Thursday, February 3, 2011

'They're very lucky . . . very lucky'

By GREGG DRINNAN
Daily News Sports Editor
A bus carrying the WHL’s Everett Silvertips narrowly avoided becoming involved in a multi-vehicle accident on the Coquihalla Highway early Thursday morning.
“We’re just very thankful that the driver did a great job of avoiding the accident,” Silvertips general manager Doug Soetaert said Thursday afternoon. “He threw it into the left-hand median at the last minute.”
The driver had the bus in the right-hand lane just moments before having to take evasive action. Realizing the situation, Soetaert said, the driver cut across the left-hand lane and the bus ended up with its nose in a snowbank on the median.
Soetaert wasn’t on the bus. He stayed in Kamloops after watching his club score a 3-2 victory over the Blazers at Interior Savings Centre on Wednesday night. He received a text message from head coach Craig Hartsburg at 12:30 a.m., saying the bus had left the road.

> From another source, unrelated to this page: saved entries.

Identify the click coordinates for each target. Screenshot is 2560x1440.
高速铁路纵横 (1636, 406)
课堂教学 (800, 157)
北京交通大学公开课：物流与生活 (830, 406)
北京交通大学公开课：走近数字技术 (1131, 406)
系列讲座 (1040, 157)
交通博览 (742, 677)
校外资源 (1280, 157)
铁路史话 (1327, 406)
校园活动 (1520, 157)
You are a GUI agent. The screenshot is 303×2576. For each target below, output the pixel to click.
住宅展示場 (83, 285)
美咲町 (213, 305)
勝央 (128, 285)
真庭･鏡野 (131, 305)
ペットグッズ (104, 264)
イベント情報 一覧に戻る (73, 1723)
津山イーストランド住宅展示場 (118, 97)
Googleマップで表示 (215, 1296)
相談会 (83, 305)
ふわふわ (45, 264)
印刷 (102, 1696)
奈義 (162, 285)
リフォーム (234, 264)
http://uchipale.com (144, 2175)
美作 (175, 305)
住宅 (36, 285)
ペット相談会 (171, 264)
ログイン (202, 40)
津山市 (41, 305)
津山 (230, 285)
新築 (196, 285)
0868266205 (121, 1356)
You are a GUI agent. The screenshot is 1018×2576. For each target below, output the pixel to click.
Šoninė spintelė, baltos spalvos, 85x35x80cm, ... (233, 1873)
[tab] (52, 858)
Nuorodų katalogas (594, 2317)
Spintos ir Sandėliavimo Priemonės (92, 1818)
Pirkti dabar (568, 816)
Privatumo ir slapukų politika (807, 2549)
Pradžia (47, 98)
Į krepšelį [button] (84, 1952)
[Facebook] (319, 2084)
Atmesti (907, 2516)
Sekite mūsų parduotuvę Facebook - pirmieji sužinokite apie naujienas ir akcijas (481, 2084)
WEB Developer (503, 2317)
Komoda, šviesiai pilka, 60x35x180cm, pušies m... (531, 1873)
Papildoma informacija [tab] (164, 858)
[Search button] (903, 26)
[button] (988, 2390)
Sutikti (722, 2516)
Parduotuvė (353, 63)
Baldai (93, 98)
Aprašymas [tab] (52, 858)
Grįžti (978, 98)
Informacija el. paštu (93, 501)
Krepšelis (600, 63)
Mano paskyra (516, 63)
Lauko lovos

“Our bus did go off the road,” Soetaert said, “but it was able to back out after. It avoided a collision.
“Nobody was hurt and the bus is fine. Thank God. It was close, I guess, because they were just sliding. It was all ice and snow and freezing rain. They couldn’t stop so he put it into the left-hand median.
“They’re very lucky . . . very lucky.”
Later Thursday, Soetaert was able to look at some photographs from the scene.
“It was quite a mess,” he said. “They were, I don’t know, 25 feet away from hitting a semi when he put it in the snowbank.”
Referees Trevor Hanson and Jeff Ingram had worked the game in Kamloops and found themselves in front of the Everett bus as it approached the accident scene.
“They were narrowly missed by a semi,” Soetaert said. “They ended up sitting on our bus with our team until the highway was cleared and all the emergency vehicles were gone.”
The Silvertips arrived back in Everett at 6 a.m. Under normal conditions, Soetaert said, they would arrive home about 2:30 a.m.
“They had two and a half hours sitting there until everything was pushed out of their way and cleared up so that they could continue on,” he said. “They eventually backed the bus out of the snowbank and continued on their way.”
Soetaert made the drive back to Everett yesterday morning, passing the wreckage on his way over the Coq.
“We went by and the semis were all lined up on the side of the road, on the right-hand side on the shoulder,” he said. “They’re all smashed in and their boxes are broken. There was lumber all over the place.”